It looks like you're getting the same results as me. My question is why after setting IORING_RECVSEND_BUNDLE, why does the second receive only generate a cqe and no ENOBUFS is generated.

In my other code, my buffer additions are triggered mostly by ENOBUFS, and if the second receive doesn't generate ENOBUFS, it causes that socket to never finish receiving the rest of the data.

AomaYple avatar Jan 08 '25 01:01 AomaYple

@AomaYple I've just tested this issue, I reproduced and receives same result with you. But it seems that the second cqe that receives 16 bytes without ENOBUF. it has cflags 5. cqe flags 5 would be IORING_CQE_F_BUFFER | IORING_CQE_F_SOCK_NONEMPTY

IORING_CQE_F_SOCK_NONEMPTY   If set, more data to read after socket recv

You can know that there is more that to receive for this socket without ENOBUF

SidongYang avatar Feb 22 '25 14:02 SidongYang

As stated in the title, io_uring_prep_recv_multishot must be initiated again to continue receiving data

Hi.

你的问题可能没设置好BUFFER AND RING,在io_uring_setup_buf_ring时,其中nentries的值与之后使用io_uring_buf_ring_add添加BUFFER的次数必须一致,即setup中nentries是几,那么必须调用nentries次数的io_uring_buf_ring_add进行添加,且io_uring_buf_ring_advance的值也必须是nentries。这样填满后,才能在之后的使用中进行循环起来。

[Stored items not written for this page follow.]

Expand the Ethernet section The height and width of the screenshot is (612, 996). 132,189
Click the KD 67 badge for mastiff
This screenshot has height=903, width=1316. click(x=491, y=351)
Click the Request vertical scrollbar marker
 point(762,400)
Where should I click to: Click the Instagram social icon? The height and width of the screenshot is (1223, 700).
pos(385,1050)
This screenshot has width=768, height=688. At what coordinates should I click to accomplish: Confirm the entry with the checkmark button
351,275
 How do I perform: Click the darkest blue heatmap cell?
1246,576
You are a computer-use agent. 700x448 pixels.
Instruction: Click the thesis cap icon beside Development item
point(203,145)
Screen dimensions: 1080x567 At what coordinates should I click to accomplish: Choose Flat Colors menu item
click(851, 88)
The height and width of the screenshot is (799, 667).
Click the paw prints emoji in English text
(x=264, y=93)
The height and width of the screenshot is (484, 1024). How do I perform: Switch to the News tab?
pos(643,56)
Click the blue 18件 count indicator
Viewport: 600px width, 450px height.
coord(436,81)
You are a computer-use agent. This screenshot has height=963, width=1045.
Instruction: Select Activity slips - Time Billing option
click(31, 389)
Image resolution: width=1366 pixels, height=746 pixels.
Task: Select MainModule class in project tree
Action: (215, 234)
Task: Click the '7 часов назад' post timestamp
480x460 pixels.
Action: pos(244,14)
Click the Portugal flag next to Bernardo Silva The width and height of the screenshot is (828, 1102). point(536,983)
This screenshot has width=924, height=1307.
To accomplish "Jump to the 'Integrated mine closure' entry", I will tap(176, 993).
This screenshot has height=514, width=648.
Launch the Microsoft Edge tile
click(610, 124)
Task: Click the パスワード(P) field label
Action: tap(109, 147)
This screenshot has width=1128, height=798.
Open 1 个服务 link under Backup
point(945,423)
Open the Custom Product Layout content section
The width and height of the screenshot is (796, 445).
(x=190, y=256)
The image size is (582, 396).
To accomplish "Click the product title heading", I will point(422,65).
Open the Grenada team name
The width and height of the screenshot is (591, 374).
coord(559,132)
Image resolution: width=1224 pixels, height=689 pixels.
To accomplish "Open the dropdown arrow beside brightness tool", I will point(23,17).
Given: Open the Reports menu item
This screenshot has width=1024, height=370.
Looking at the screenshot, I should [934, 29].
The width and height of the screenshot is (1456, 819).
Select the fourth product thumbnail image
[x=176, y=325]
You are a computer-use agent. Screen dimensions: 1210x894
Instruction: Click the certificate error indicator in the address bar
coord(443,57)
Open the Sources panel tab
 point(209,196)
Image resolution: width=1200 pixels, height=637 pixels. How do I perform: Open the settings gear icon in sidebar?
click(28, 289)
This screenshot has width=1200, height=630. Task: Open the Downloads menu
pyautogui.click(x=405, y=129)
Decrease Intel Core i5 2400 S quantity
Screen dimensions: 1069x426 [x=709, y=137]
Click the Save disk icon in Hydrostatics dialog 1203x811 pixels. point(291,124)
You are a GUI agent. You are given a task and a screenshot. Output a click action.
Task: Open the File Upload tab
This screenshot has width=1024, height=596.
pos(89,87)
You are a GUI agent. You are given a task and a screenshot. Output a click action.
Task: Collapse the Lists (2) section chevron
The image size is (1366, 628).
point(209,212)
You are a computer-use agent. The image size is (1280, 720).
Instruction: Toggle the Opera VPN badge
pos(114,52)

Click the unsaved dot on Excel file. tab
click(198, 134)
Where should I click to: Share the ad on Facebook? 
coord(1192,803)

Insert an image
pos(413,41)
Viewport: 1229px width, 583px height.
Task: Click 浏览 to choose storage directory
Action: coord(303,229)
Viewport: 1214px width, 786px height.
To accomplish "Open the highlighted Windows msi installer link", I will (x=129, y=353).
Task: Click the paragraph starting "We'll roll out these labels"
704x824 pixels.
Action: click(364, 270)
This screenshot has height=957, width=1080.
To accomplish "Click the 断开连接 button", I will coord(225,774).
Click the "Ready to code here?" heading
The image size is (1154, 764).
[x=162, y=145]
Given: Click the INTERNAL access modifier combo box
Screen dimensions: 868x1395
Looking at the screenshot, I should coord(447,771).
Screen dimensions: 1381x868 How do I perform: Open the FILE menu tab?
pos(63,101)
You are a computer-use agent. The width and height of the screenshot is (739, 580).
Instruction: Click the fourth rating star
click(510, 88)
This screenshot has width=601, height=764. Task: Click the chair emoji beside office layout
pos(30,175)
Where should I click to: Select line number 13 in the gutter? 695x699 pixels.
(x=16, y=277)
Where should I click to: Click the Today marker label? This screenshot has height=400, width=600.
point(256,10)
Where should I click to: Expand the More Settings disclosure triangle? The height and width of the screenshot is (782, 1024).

如果没填满,那么ENOBUF则无法处理。 如果是满的。ENOBUF出现时,可以不用担心,因为只是没有空余的,只要其它占用的进行io_uring_buf_ring_advance交还后,整个BUFFER AND RING还是可以用的。

IORING_RECVSEND_BUNDLE 当这个设置了,我这边是正常的,它会连续的使用buffer,从而减少CQE的数量。

~~然后,见你也有用WSL,WSL是不安全的。 因为我的WSL内核版本是6.13.6-microsoft-standard-WSL2,遇到很多问题,在使用RECV MULTI进行ECHO时,当数据大于3072时,发过去A,它给我一个B,特别无语。还有 direct alloc fixed fd 也不好使,socket它会自动关闭。~~

WSL 在 ECHO 的问题以解决,是networkingMode=mirrored引起的,但很特别,只在MULTISHOT_RECV时才会出现问题,出现问题的情况是BID重复,连续3次同一个BID,而不是递增。关闭mirrored后,自动分配 FIXED ID 也正常了。

但在HYPER-V里不会出现这些问题。

wamshawn avatar Apr 03 '25 14:04 wamshawn

补充几个关于io_uring_prep_recv_multishot使用心得。 目前一个CONN独享一个BUFFER AND RING的情况是完全没有问题的。 多个CONN共享一个BUFFER AND RING,这比较难以控制,不同内核版本会出现不一样的情况,而且和BR的大小有强关系,难以确定多少个共享多大的是绝对安全且不浪费的。

注意,是不使用IOU_PBUF_RING_INC,不想处理这个,这个和IOURING_RECVSEND_BUNDLE貌似不合。

关于 BUFFER AND RING的设置如上述,要设置满。

关于CQE的处理。

  1. 关于错误,即RES小于0。 判断是否需要重新提交任务,如ENOBUF,这是需要重新提交任务的。其它基本上是断开了。

  2. 关于正确的,即RES大于-1。 此时IORING_CQE_F_BUFFER肯定存在的,如果不存在,也得不到BID,确保BID的正确,需要判断其存在。 处理RES,即是否有数据收到,有就处理数据,找出BIDRES所对应的BUFFER组。 是的,BID只是起始,而RES才是决定有几个BUFFER。然后io_uring_buf_ring_advance进行交回几个所用的。 同时注意如果有BIDRES为0,也是需要交回一个。

这时不要返回函数,否则会错过任务的重新提交。

接着判断FLAGS,因为即使RES大于0,也会有 FLAGS。 判断是否存在IORING_CQE_F_MORE,如果存在,则返回,任务还在继续中。 如果不存在,判断RES是否为0,为0可视为EOF,不为0,需要重新提交任务,如同ENOBUF的处理。 因为可能BR用光了,对的,用光了不一定是ENOBUF,还有其它的可能,如果共享BR的话。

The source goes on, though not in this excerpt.